The next file that is patched is the kernel/time/timer_list.c.
/*
* This allows printing both to /proc/timer_list and
* to the console (on SysRq-Q):
*/
#define SEQ_printf(m, x...) \
do { \
if (m) \
seq_printf(m, x); \
else \
printk(x); \
} while (0)
static void print_name_offset(struct seq_file *m, void *sym)
{
#ifdef CONFIG_GRKERNSEC_HIDESYM
SEQ_printf(m, "<%p>", NULL);
#else
char symname[KSYM_NAME_LEN];
if (lookup_symbol_name((unsigned long)sym, symname) < 0)
SEQ_printf(m, "<%p>", sym);
else
SEQ_printf(m, "%s", symname);
#endif
}
I included the SEQ_printf() macro to understand the usage of the patched function. The patch is fairly simple here, it will print nothing in case of ‘HIDESYM’ being enabled. Actually, it will always print NULL pointer.
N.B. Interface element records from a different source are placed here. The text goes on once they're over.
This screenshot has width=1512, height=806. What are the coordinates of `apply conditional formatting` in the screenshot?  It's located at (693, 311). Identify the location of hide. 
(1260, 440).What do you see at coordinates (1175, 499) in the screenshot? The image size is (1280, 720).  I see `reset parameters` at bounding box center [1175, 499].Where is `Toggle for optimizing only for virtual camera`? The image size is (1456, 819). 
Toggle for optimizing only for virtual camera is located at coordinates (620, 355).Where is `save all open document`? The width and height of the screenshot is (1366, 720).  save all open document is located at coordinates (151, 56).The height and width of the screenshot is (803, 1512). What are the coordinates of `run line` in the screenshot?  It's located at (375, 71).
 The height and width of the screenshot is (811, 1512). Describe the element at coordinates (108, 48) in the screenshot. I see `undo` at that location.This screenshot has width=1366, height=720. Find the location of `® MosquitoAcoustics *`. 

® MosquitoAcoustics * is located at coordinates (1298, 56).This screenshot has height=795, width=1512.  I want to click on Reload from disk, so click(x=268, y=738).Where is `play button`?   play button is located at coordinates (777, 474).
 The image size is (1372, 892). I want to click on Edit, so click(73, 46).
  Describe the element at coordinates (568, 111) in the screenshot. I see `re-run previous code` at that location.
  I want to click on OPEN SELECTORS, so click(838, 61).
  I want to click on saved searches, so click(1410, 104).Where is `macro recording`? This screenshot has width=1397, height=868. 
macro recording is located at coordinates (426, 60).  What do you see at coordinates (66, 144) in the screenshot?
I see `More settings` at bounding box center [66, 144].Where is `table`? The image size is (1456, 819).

In the same source code file there is also a patch at print_base() which is used to print the timer’s base address as well as other information.
static void
print_base(struct seq_file *m, struct hrtimer_clock_base *base, u64 now)
{
#ifdef CONFIG_GRKERNSEC_HIDESYM
SEQ_printf(m, " .base: %p\n", NULL);
#else
SEQ_printf(m, " .base: %p\n", base);
#endif
SEQ_printf(m, " .index: %d\n",
base->index);
SEQ_printf(m, " .resolution: %Lu nsecs\n",
(unsigned long long)ktime_to_ns(base->resolution));
SEQ_printf(m, " .get_time: ");
print_name_offset(m, base->get_time);
SEQ_printf(m, "\n");
#ifdef CONFIG_HIGH_RES_TIMERS
SEQ_printf(m, " .offset: %Lu nsecs\n",
(unsigned long long) ktime_to_ns(base->offset));
#endif
SEQ_printf(m, "active timers:\n");
print_active_timers(m, base, now);
}
So basically, it will dump almost the entire structure passed to it in the default Linux kernel. Using grsecurity it limits this to just the ‘base’ member’s address of that structure and in case of ‘HIDESYM’ it will print nothing at all.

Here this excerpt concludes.